| What to produce |
Rescale the material from the line containing "Click the tallest bar at age 40" through the line containing "tap(936, 604)": write all of it out again, requests included, multiplying each coordinate in the answers by 2.25 and rounding to whole numbers, with halves rounded up. Leave the pictures out.

| Stored rows |
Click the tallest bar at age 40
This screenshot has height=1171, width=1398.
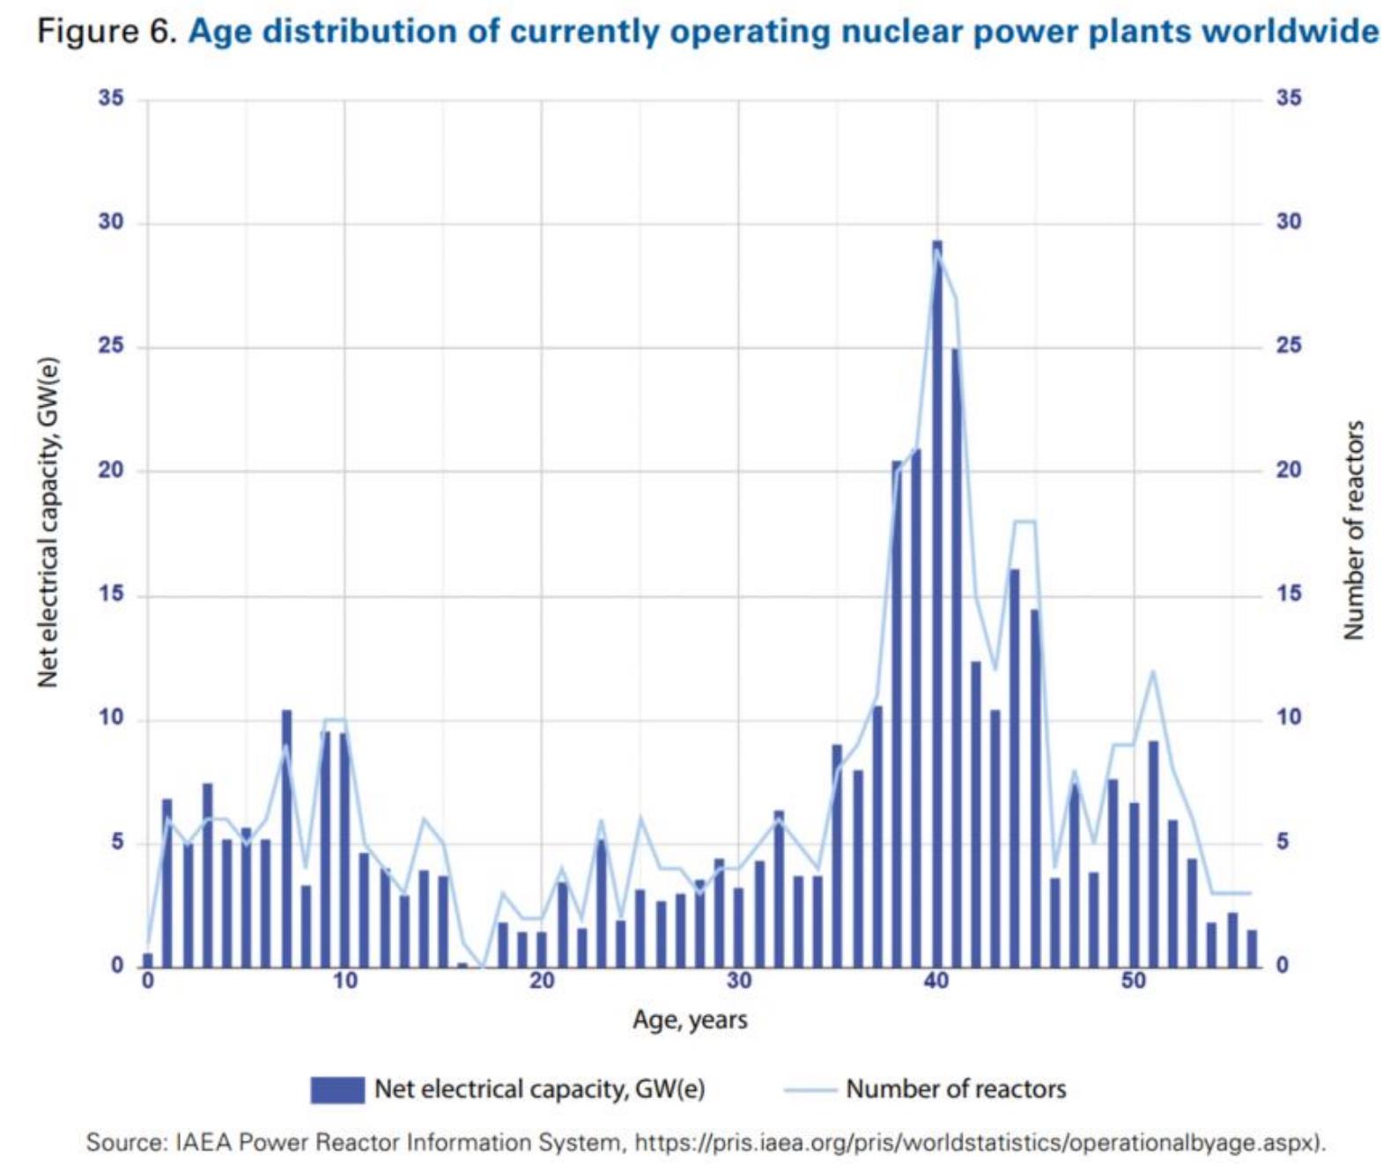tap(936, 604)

* * *

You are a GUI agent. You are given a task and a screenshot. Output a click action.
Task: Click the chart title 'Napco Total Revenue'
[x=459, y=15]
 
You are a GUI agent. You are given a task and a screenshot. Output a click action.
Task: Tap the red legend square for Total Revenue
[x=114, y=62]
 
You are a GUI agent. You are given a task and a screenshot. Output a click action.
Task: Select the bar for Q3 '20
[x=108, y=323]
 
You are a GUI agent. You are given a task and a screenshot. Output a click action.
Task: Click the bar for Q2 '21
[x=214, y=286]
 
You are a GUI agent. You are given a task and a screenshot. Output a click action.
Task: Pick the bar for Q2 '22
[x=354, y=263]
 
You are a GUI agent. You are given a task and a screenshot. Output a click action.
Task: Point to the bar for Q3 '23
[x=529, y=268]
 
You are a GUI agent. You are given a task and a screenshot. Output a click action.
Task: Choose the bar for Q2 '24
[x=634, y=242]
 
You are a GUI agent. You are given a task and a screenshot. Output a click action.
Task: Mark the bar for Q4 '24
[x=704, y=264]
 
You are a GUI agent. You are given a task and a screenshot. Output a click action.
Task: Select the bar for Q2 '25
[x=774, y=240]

| Response to this task |
Click the tallest bar at age 40
This screenshot has height=1171, width=1398.
tap(2106, 1359)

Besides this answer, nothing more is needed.